* [What you will do]: Would you reproduce exactly, and only, the lines starting at the one with "592x624 pixels." and ending at the last line of the data, with both included? Leave the pictures out.

---*---

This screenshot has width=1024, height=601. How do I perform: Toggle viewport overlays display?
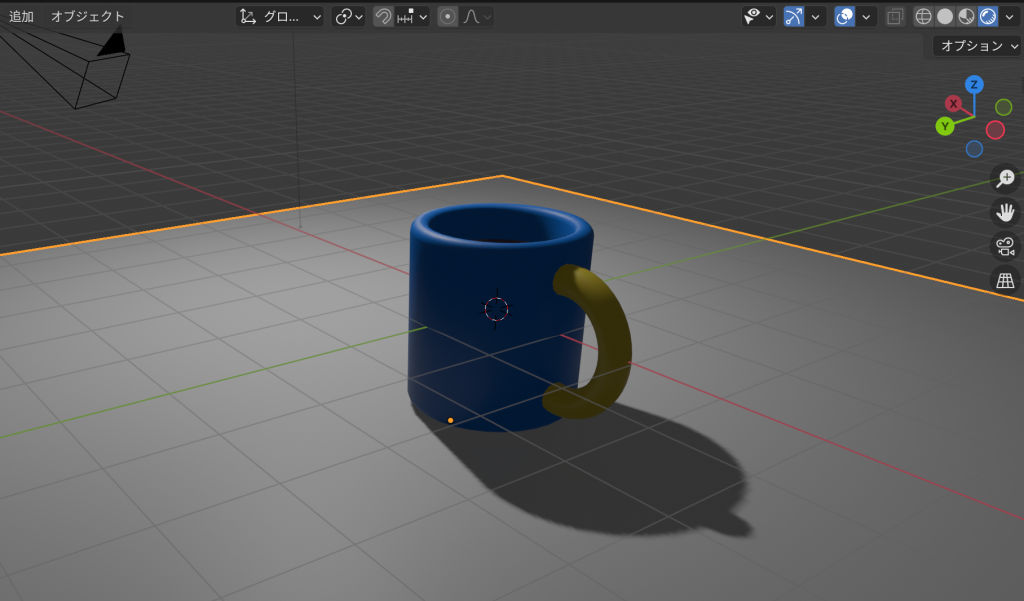[845, 16]

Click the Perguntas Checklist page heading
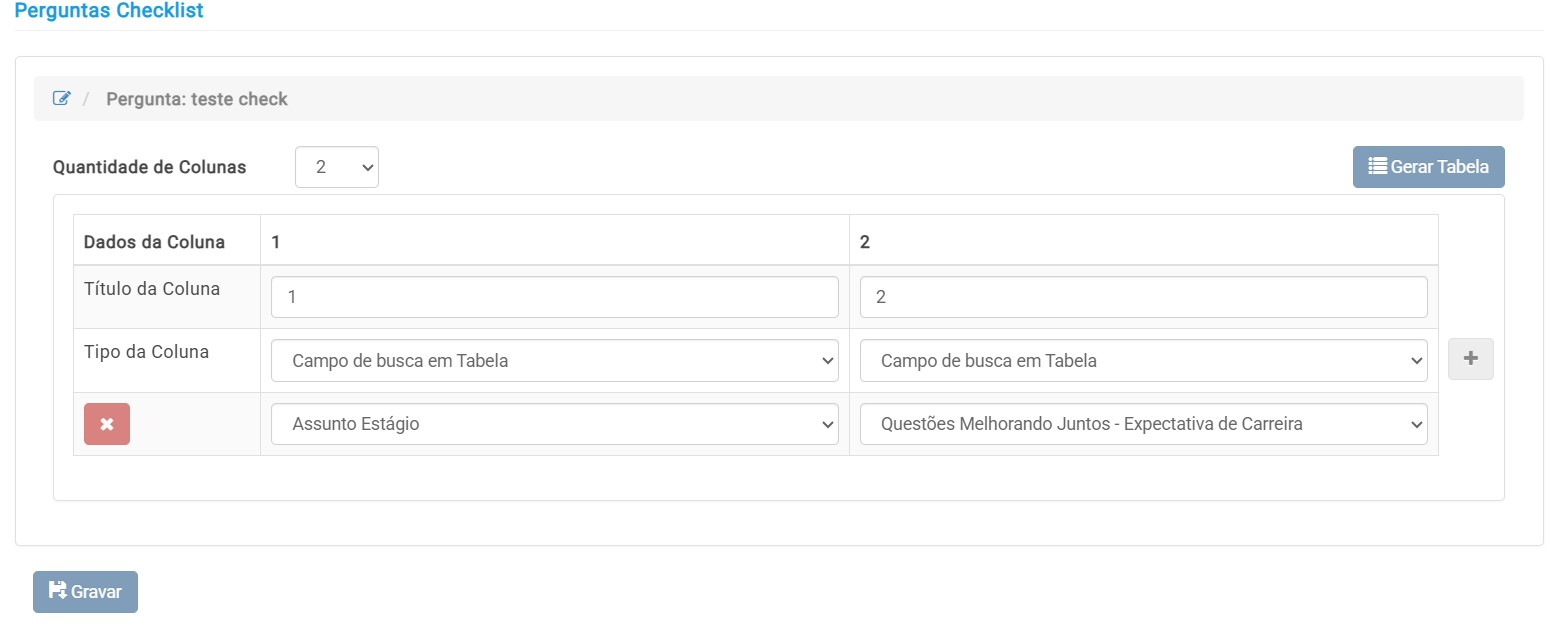pyautogui.click(x=109, y=11)
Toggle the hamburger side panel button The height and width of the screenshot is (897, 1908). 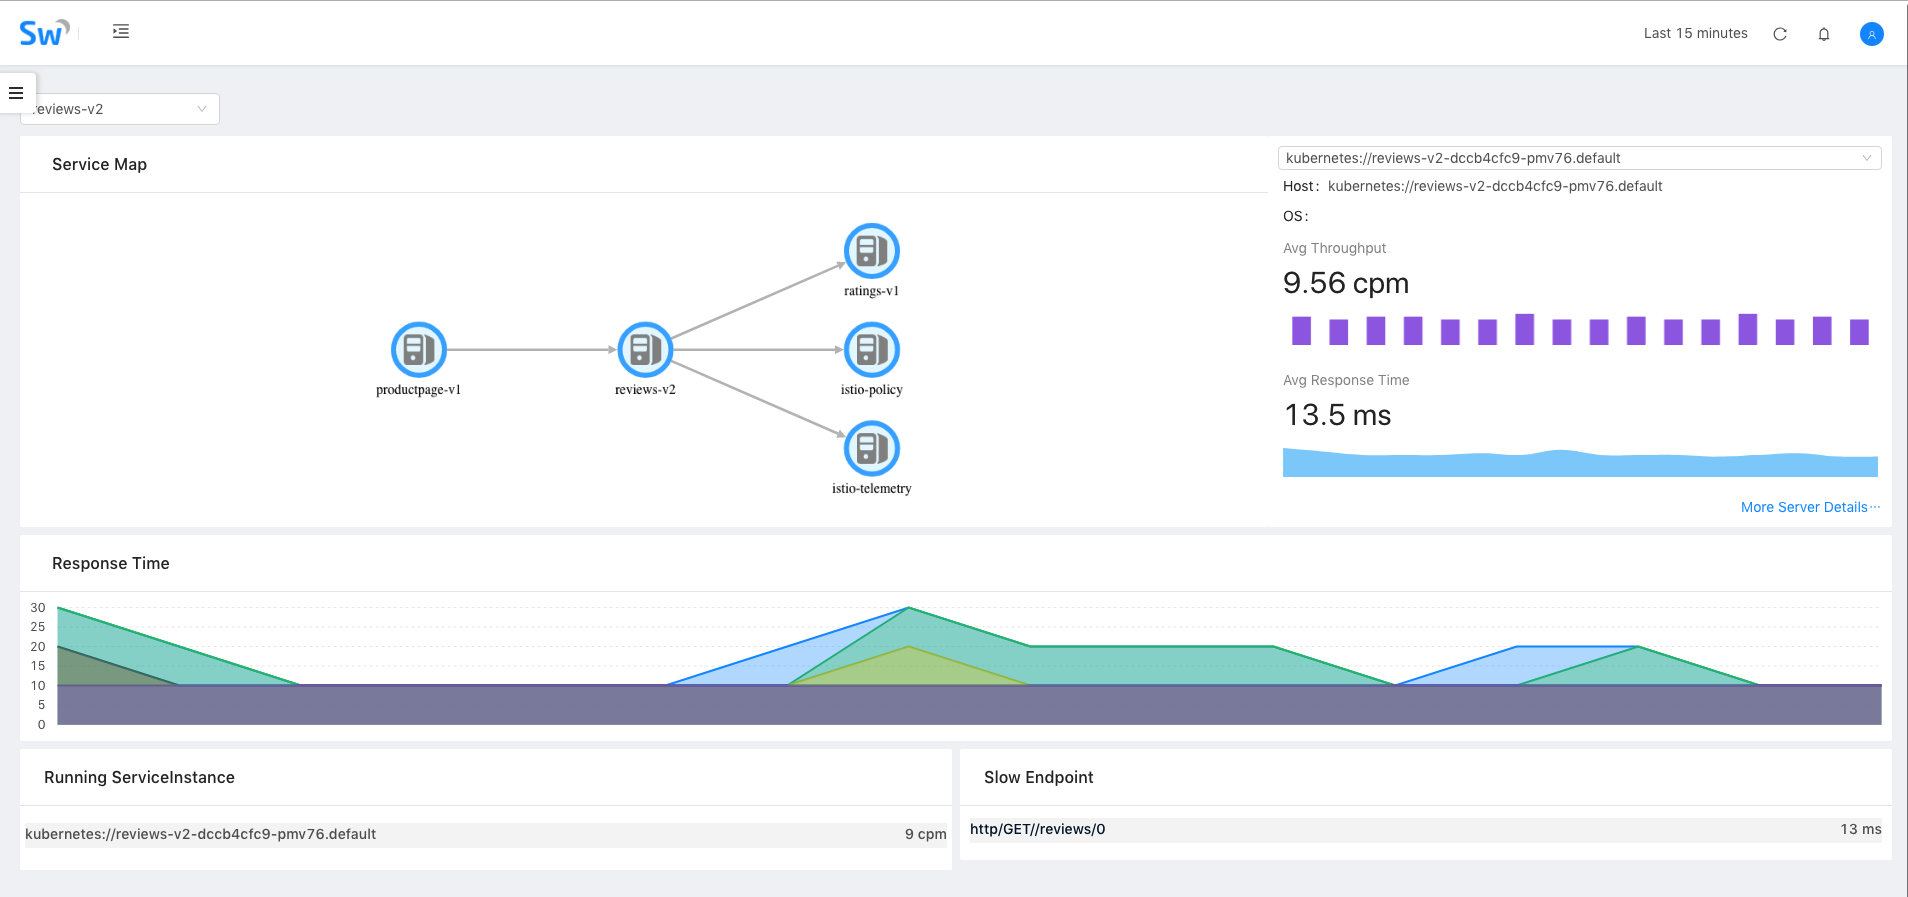16,93
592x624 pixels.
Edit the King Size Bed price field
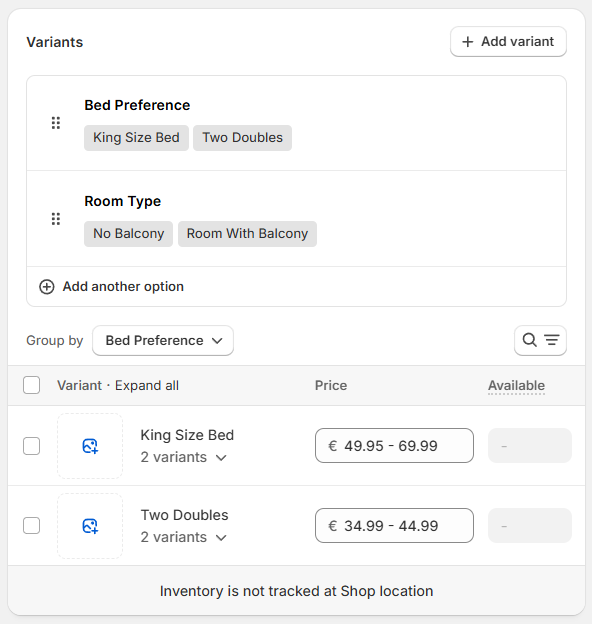(394, 446)
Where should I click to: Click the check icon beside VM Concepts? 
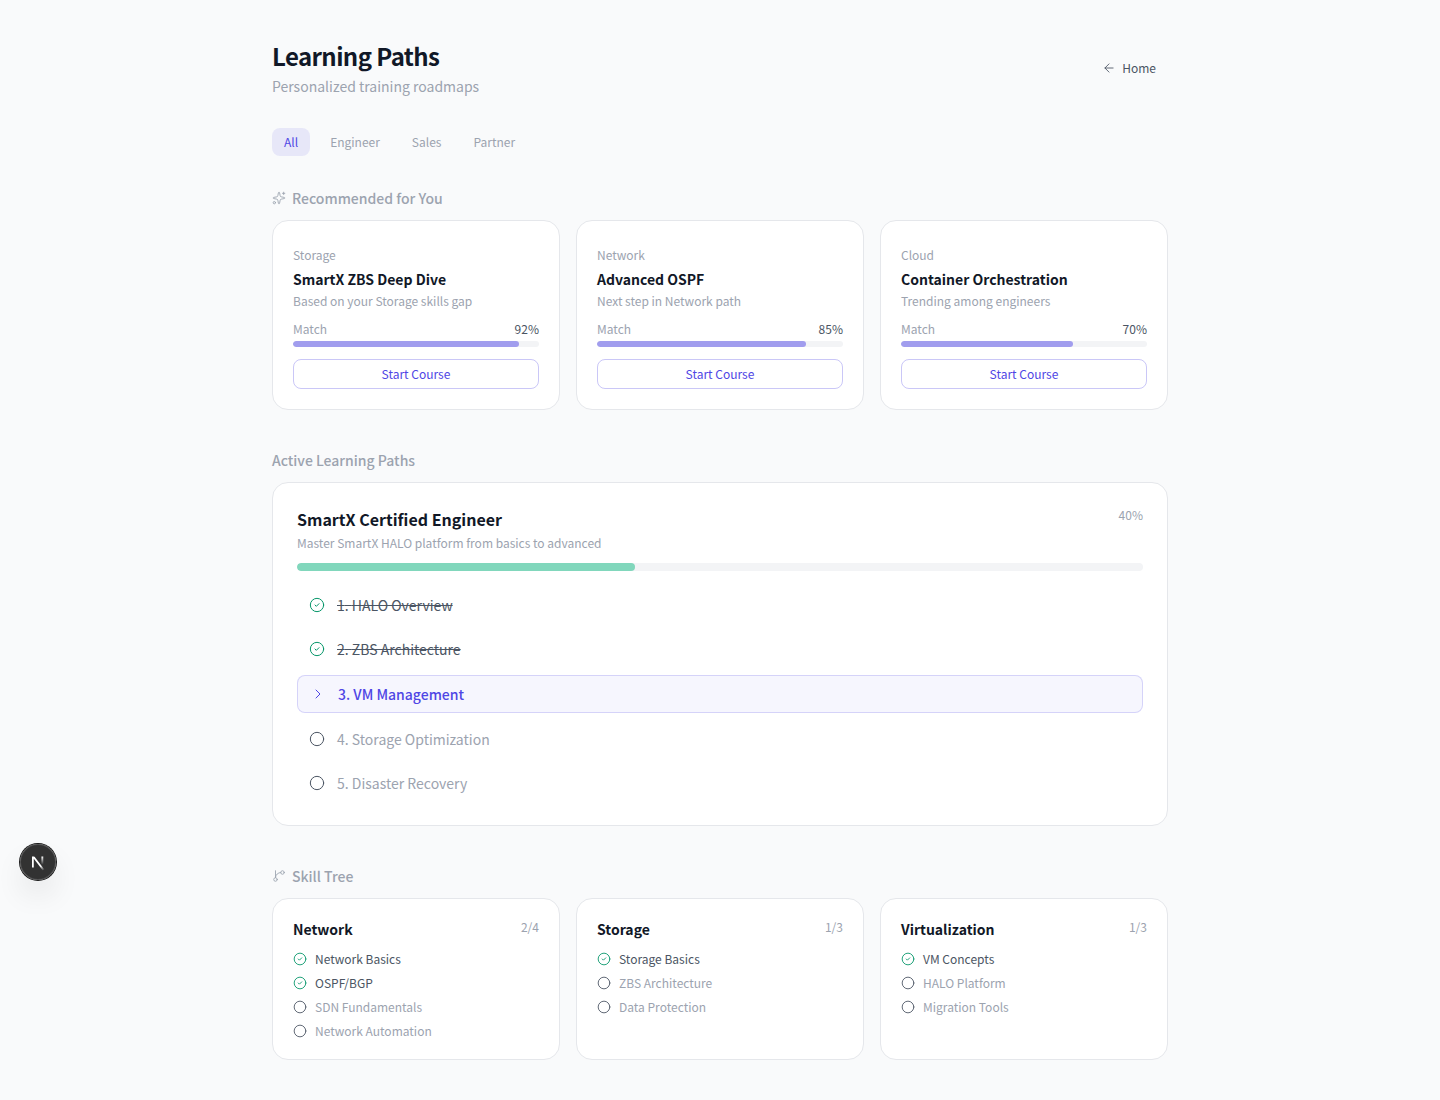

---*---

* [Exercise answer]:
592x624 pixels.
Edit the King Size Bed price field
(394, 446)
Where should I click to: Click the check icon beside VM Concepts? 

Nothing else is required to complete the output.